Miriam College in Quezon City — one of the Philippines' most respected all-women educational institutions, formerly known as Maryknoll College — has a resident supernatural figure that combines two of the most common elements in Filipino school hauntings: a ghost nun and a haunted restroom.
The spirit resides in the ladies' restroom on the second floor of the Caritas Building, and she manifests with enough regularity that students have developed informal protocols for using the facility. The nun appears as a figure in traditional religious habit — her order's distinct clothing recognizable even in the dim fluorescent lighting of the restroom — standing motionless near the mirrors or in the corner of the room. She is silent, watchful, and disappears when a student turns to face her directly, leaving only the sensation of having been observed by someone who is no longer there.
The identity of the spectral nun has not been established, though the college's history as a Maryknoll institution provides a broad pool of candidates. The Maryknoll Sisters operated the college from its founding in 1926, and generations of religious women served on the campus before the institution transitioned to lay governance. Some of those sisters may have died on or near the campus, their spiritual attachment to the institution outlasting their physical presence.
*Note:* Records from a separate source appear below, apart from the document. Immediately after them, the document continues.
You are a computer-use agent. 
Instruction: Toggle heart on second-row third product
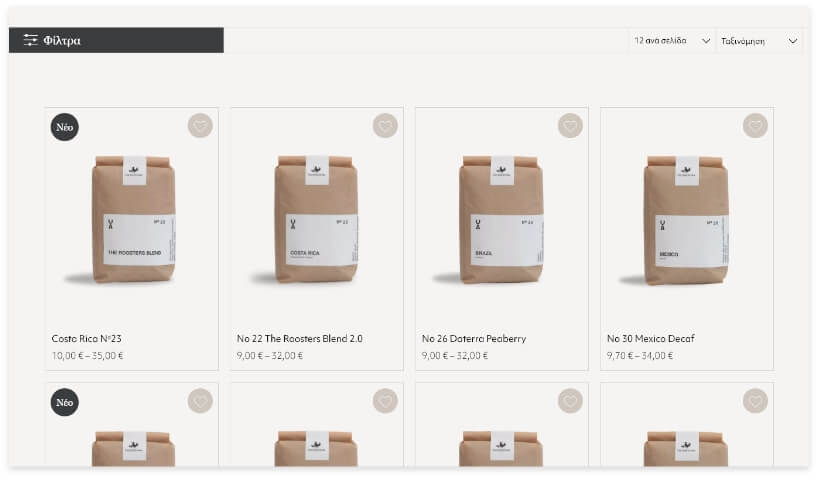[x=570, y=401]
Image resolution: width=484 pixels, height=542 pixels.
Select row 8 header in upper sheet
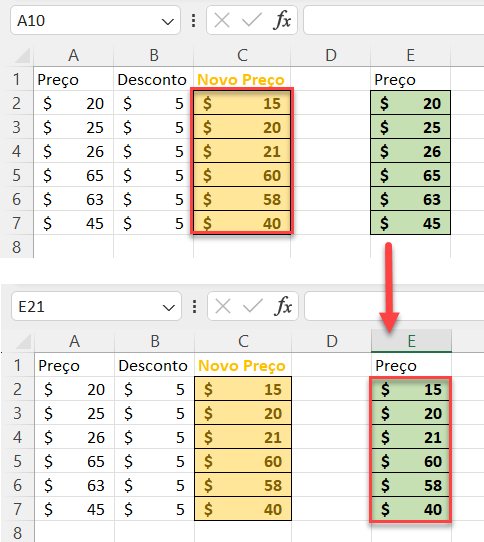coord(17,247)
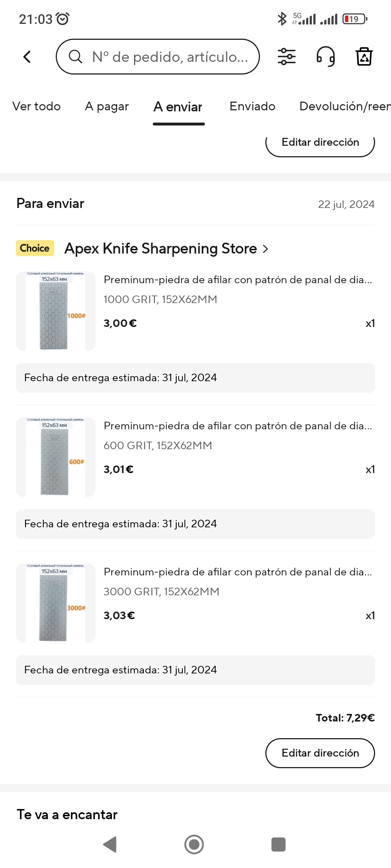Tap Android back navigation button
Screen dimensions: 391x868
click(x=110, y=844)
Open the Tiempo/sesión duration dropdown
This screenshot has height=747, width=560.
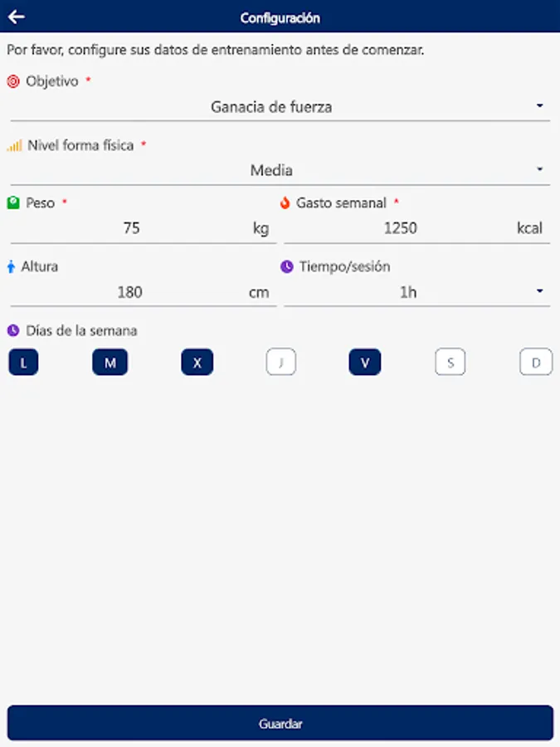point(416,292)
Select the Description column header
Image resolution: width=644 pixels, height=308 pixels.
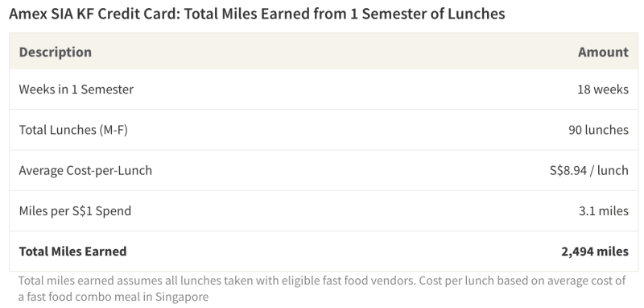[x=55, y=52]
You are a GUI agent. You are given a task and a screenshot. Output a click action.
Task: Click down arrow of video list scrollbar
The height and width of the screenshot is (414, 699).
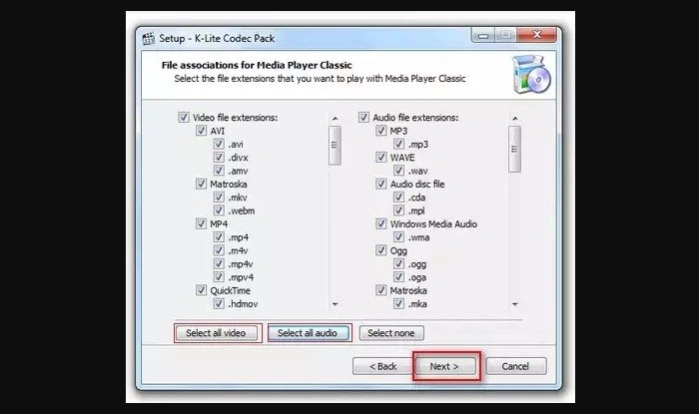(335, 304)
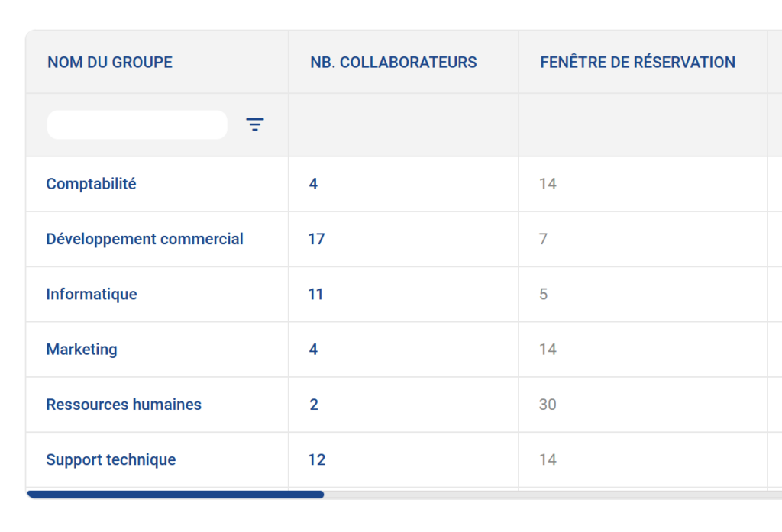The width and height of the screenshot is (782, 532).
Task: Open the Marketing group
Action: pos(81,349)
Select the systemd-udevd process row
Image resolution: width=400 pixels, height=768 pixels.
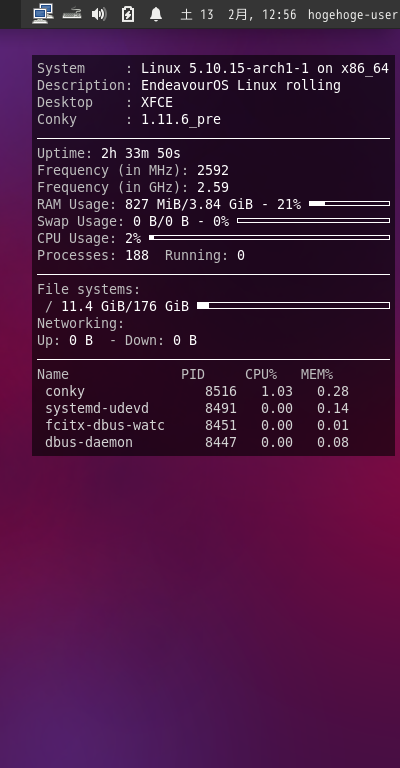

In the Philippine Catholic educational tradition, ghost nuns occupy an ambiguous position. They are not feared in the same way that white ladies or wartime ghosts are feared — they are understood as extensions of the religious authority that governs the institution, and their presence in restrooms is sometimes interpreted as supervisory rather than menacing. The nun of Caritas Building may be watching over the students who use the facility, continuing the duty of care that religious sisters have exercised at the college for nearly a century.